**** GIVEN DATA

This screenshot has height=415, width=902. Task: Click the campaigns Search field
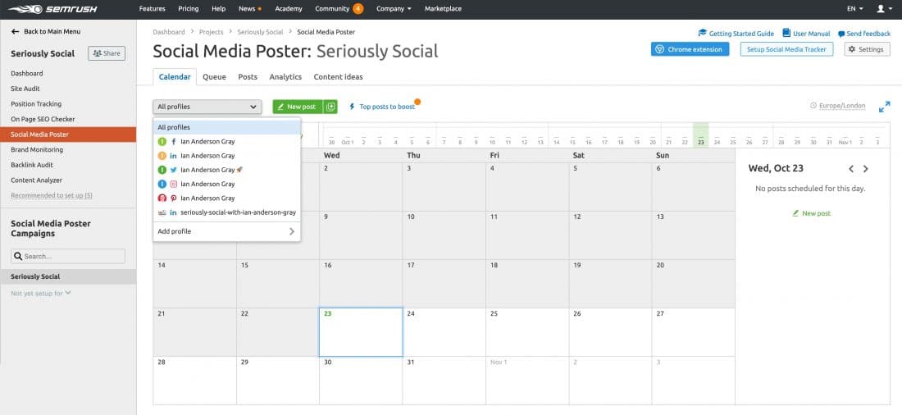click(x=68, y=256)
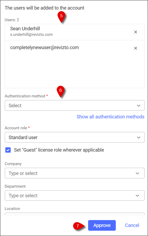This screenshot has height=236, width=148.
Task: Click the Account role chevron arrow
Action: (139, 138)
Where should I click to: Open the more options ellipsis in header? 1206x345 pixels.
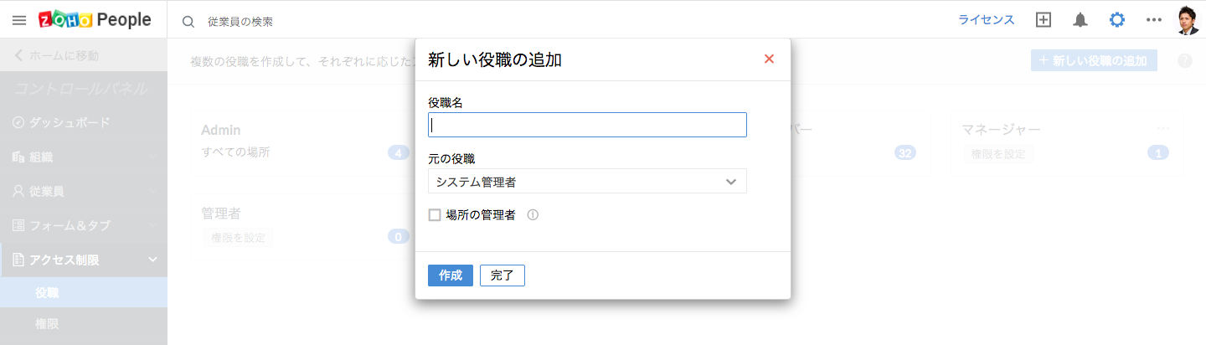(1154, 20)
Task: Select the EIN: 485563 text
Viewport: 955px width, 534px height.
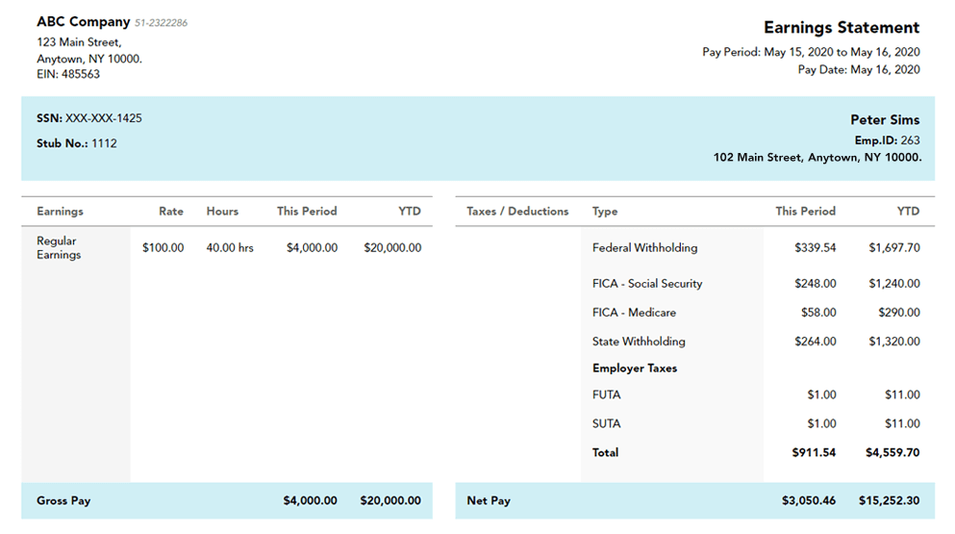Action: pos(68,74)
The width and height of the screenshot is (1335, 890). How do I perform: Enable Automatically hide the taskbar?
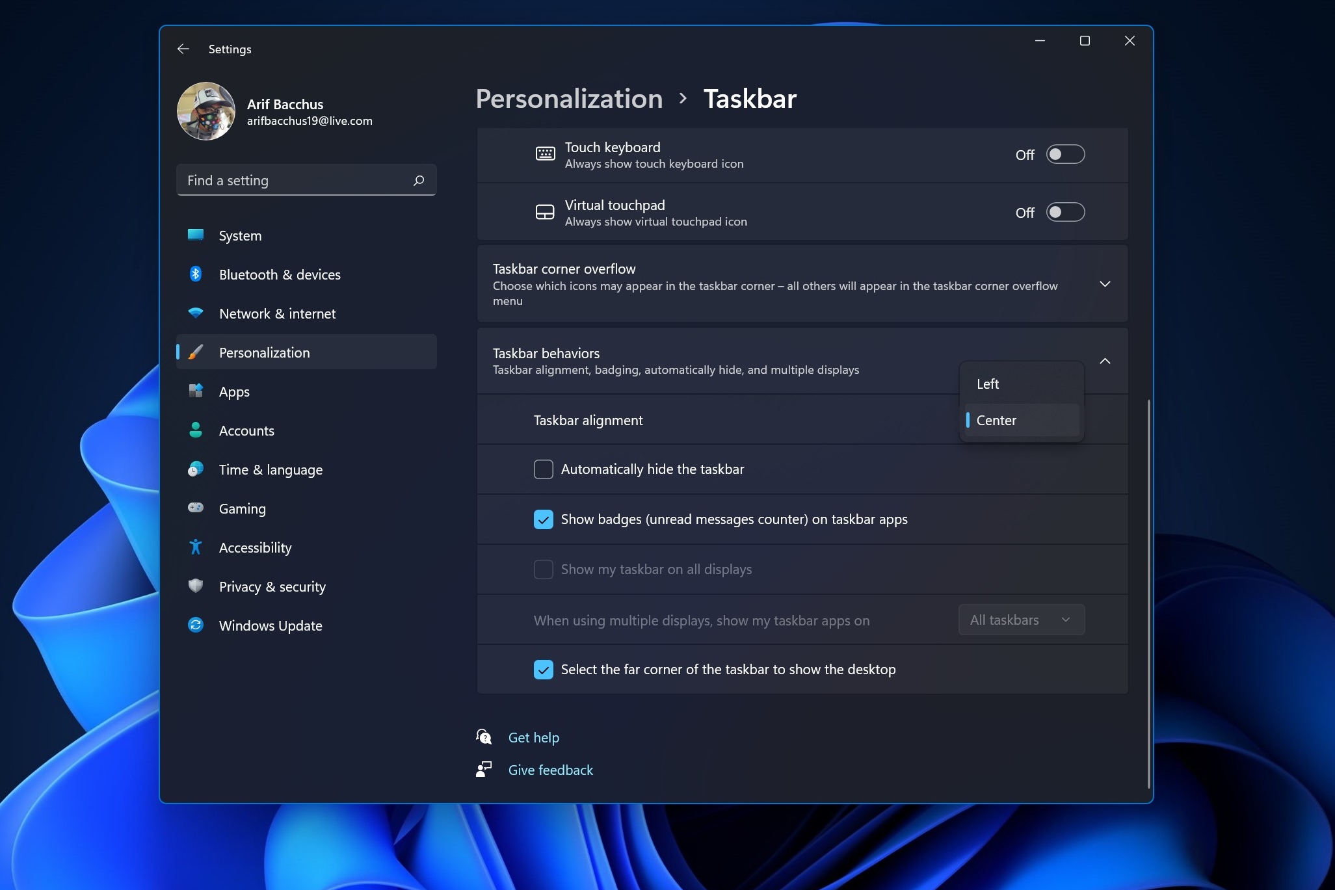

********

Can you give every line of the records above as a numbered list, skipping blank lines and leaving out the pictures?

→ **RESULT BELOW**:
1. This screenshot has height=415, width=902. Task: Click the campaigns Search field
2. click(x=68, y=256)
3. This screenshot has height=236, width=148.
4. Task: Click the Account role chevron arrow
5. Action: (139, 138)
6. Where should I click to: Open the more options ellipsis in header? 1206x345 pixels.
7. (1154, 20)
8. Task: Select the EIN: 485563 text
9. Viewport: 955px width, 534px height.
10. Action: pos(68,74)
11. The width and height of the screenshot is (1335, 890). How do I perform: Enable Automatically hide the taskbar?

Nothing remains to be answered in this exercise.